The Wisconsin Law Review is a student-run journal of legal analysis and commentary that is used by professors, judges, practitioners, and others researching contemporary legal topics. The Wisconsin Law Review, which is published six times each year, includes professional and student articles, with content spanning local, state, national, and international topics. In addition to publishing the print journal, the Wisconsin Law Review publishes the Wisconsin Law Review Forward and sponsors an annual symposium at which leading scholars debate a significant issue in contemporary law.
University of Wisconsin Law School students and faculty founded the Wisconsin Law Review in 1920. In 1935, students were designated as its sole editors. Hundreds of copies of the Wisconsin Law Review are distributed to subscribers worldwide.

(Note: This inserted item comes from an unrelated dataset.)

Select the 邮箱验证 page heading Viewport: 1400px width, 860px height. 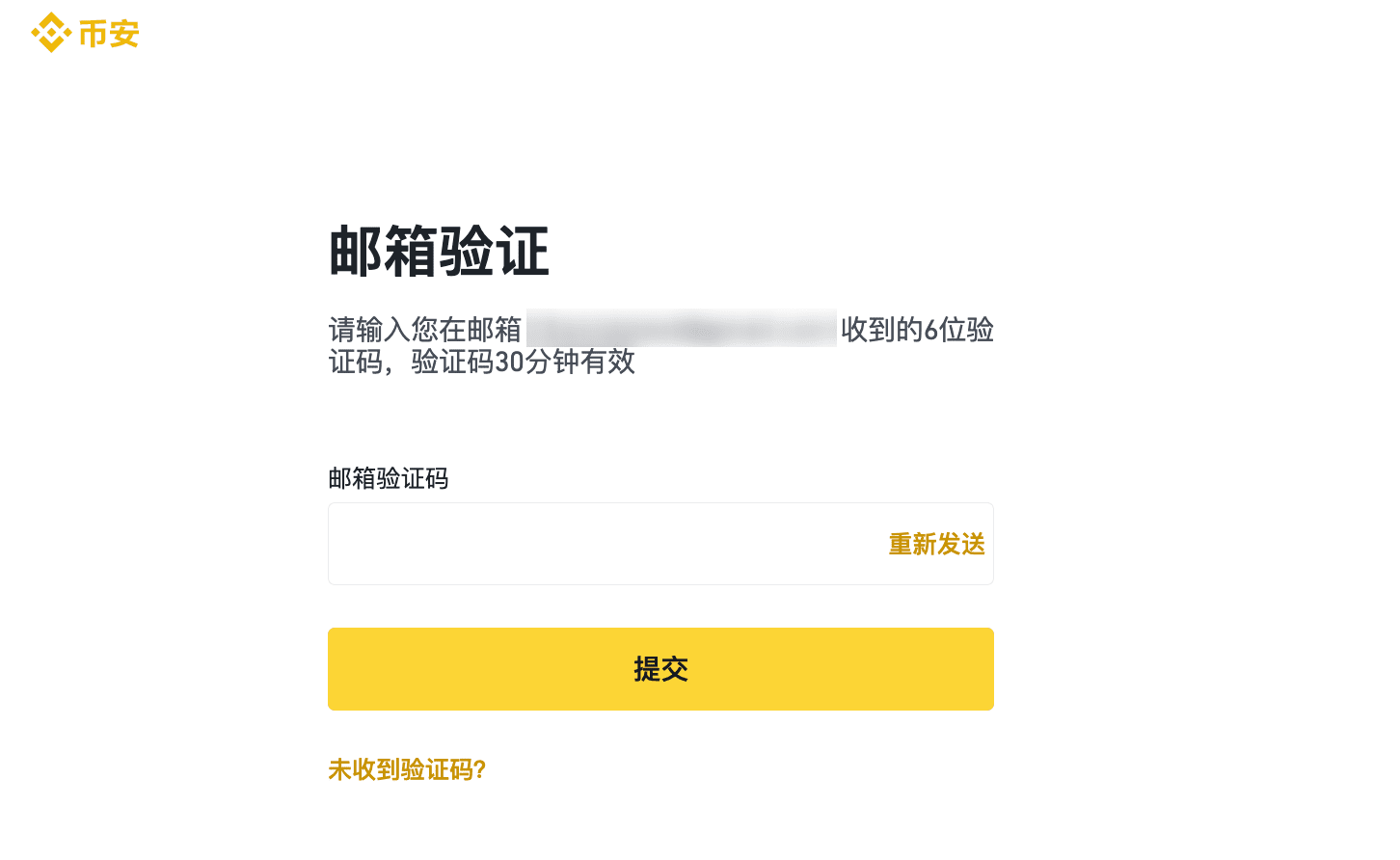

Each issue typically contains two or three professional articles and two or three student articles that address timely and relevant legal topics. The Wisconsin Law Review usually publishes one special issue each year. Recent special issues include our Symposium Issues: Beyond the Sentence: Collateral Consequences of Conviction (Volume 2015, Issue 2), Safety and Sustainability in the Era of Food Systems: Reaching a More Integrated Approach (Volume 2014, Issue 2), and Thirty Years of Comparative Institutional Analysis: A Celebration of Neil Komesar (Volume 2013, Issue 2).
More information regarding the history of the Wisconsin Law Review is available in two articles prepared on our 75th anniversary: John S. Skilton, Turning the Pages, 1995 Wis. L. Rev. 1461, and Michael H. Wussow, A Law Review for Wisconsin, 1995 Wis. L. Rev. 1475.